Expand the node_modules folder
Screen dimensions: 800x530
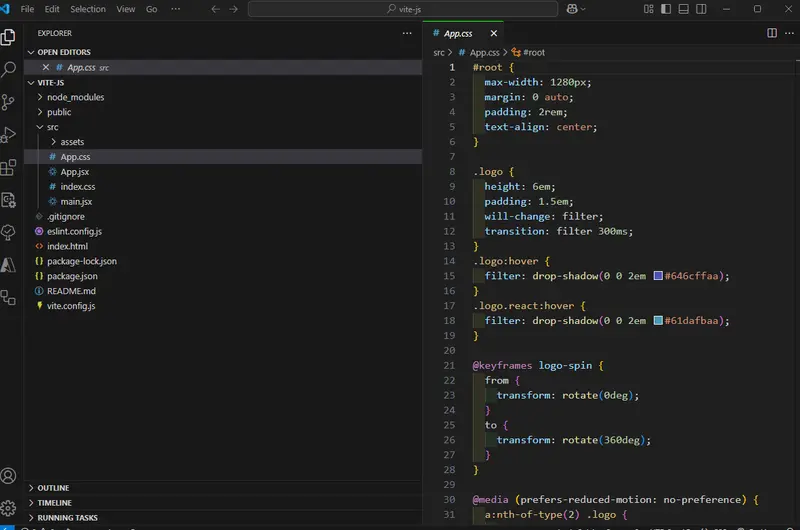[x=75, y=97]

* * *

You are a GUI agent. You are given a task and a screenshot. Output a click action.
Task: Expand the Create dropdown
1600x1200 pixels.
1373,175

▶ BRIEF
Whenever a line of the entries contains "Expand", it counts toward the total; state that total alone.

▶ ANSWER SPACE
2